The HRs were considerably lower in the intervention group than in the standard care group. The incidence of abnormal HR was less than 10% of that with standard care. The current study demonstrated stronger pain relief and the maintenance of homeostasis for heel lance in preterm infants.
These results are supported by the findings of many non-pharmacological interventions on heel lance in preterm infants: kangaroo care (13), facilitated tucking (8,42), swaddling (12), music (22), and NNS and lullaby (23).
The results showing no adverse events detected from the intervention in the current study indicate the safety of this intervention.

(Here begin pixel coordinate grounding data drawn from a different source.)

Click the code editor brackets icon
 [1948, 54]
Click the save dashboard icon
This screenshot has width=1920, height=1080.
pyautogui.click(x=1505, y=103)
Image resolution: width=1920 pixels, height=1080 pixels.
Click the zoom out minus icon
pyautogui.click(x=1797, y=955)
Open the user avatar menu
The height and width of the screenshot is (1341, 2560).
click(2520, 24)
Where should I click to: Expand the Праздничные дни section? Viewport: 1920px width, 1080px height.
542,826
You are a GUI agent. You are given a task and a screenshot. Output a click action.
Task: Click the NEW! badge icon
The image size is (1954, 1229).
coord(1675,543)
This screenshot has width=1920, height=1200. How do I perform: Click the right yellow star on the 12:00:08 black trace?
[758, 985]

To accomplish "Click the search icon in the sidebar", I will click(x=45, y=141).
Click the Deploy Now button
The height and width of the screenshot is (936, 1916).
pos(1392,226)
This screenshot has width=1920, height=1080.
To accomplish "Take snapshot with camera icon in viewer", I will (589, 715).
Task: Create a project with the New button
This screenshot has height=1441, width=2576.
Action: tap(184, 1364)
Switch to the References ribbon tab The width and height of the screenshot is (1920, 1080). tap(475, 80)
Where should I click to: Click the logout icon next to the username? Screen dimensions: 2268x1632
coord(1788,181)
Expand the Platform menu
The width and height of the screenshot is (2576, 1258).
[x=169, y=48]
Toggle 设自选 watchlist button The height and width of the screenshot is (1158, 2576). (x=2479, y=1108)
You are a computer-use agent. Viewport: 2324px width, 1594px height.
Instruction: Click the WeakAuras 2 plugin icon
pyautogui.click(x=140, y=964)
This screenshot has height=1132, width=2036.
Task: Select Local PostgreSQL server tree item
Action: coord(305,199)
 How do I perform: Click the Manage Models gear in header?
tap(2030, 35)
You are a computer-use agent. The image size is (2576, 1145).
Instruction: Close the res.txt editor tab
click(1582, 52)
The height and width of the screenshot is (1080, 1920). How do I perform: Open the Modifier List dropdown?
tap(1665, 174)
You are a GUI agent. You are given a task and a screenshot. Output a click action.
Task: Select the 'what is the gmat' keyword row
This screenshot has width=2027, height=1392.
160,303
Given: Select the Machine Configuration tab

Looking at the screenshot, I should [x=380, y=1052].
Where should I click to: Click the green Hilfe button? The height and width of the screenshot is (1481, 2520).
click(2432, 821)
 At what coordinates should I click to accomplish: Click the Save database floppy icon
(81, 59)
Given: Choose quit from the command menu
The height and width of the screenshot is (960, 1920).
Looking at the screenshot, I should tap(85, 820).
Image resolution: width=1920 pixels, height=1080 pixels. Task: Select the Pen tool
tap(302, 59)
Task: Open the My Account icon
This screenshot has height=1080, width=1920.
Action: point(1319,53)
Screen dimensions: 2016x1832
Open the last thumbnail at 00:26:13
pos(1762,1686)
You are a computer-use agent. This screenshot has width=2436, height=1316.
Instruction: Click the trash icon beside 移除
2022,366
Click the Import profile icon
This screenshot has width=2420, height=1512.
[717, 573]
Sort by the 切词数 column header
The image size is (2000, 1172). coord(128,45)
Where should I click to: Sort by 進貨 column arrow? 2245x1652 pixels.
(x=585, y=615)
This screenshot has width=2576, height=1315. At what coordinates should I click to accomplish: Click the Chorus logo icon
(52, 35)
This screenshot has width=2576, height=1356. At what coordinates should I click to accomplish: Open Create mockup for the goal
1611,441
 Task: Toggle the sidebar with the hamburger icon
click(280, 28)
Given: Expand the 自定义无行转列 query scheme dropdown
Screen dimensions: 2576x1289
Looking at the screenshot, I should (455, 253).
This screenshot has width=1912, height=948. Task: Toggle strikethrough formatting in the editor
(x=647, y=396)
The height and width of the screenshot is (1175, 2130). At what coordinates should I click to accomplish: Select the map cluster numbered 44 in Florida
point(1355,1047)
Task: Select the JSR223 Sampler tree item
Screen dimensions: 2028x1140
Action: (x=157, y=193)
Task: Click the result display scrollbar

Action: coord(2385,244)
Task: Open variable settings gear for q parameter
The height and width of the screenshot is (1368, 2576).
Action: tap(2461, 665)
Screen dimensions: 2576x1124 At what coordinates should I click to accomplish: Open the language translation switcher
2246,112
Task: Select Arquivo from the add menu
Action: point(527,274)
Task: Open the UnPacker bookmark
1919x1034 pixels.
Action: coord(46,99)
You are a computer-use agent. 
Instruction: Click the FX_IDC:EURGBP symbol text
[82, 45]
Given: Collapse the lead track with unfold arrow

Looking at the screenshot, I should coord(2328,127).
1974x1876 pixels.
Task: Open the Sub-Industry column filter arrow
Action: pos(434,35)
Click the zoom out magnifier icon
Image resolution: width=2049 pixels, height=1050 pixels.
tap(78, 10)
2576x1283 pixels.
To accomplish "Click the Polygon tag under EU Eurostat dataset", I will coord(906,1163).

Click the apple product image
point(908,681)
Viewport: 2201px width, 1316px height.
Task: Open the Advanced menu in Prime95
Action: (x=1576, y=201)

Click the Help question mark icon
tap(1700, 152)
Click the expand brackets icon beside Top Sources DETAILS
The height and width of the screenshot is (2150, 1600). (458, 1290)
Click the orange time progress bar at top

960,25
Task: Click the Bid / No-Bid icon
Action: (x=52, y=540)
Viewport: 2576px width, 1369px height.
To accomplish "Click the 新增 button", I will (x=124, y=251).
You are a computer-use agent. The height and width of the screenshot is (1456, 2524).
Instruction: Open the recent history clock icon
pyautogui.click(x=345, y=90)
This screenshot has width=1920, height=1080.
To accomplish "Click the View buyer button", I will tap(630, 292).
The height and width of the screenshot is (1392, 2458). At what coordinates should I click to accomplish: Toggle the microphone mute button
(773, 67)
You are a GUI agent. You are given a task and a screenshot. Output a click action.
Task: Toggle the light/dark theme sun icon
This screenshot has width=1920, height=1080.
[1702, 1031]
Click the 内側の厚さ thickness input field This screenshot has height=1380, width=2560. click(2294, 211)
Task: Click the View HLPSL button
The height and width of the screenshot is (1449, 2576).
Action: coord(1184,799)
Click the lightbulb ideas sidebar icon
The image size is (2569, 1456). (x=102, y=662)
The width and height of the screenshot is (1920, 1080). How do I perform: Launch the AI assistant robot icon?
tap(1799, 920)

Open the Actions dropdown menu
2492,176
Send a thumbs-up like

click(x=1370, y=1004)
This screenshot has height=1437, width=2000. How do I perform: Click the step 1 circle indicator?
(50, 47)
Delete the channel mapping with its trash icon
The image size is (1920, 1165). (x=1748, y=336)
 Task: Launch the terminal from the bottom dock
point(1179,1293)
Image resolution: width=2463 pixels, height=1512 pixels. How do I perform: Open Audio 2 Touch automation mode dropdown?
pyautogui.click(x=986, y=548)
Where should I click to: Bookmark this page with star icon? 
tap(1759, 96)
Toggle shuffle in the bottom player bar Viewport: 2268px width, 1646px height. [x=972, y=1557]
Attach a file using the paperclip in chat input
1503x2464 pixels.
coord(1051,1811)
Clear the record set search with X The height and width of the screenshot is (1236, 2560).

One limitation is that the sample size of this study was small. The sample size in previous studies using music was also small: 28 preterm infants (22), 42 preterm infants (15), and 60 preterm infants (23). Second, the washout periods were nonuniform, ranging from 8 hours to 15 days. It is necessary to consider setting the washout period in postmenstrual ages as uniformly as possible because postmenstrual age is the dominant predictor regarding maturation of NNS patterns (43). Finally, this intervention was carried out for a limited set of participants (32 to 35 weeks PCA) and procedures (heel lance). However, preterm infants and term infants with disease in the NICU frequently suffer a variety of procedural pains from the pain of routine care to severe pain associated with an examination for retinopathy at prematurity (3). Therefore, further research is necessary to determine whether implementing this intervention during a variety of procedures significantly reduces the pain of preterm infants.
CONCLUSION
A new pain management method, the addition of a recorded Brahms lullaby to non-nutritive sucking, facilitated tucking and holding, demonstrated stronger analgesia and maintenance of homeostasis on heel lance in preterm infants.
Acknowledgements
The investigators wish to express their deepest appreciation to all of the participants and their parents in this study. Also, the investigators are sincerely grateful to Yuriko Ohnishi who cooperated in the data analysis, and all the nurses and doctors in the NICU and newborn nursery in Takamatsu Red Cross Hospital. We express our sincere appreciation to Prof. Masayuki Kakehashi whose comments and suggestions for the statistical analyses were of great value. The investigators presented a part of this study at the 25th Congress of the Japan Academy of Neonatal Nursing.
Funding: Nursing grant in aid of Japan Red Cross Society (2014).
JSPS KAKENHI Grant Number JP17K198180A.
Conflict of Interest
None declared.
Ethical Approval
This study received approval from the ethical boards of Takamatsu Red Cross Hospital (No. 14-08).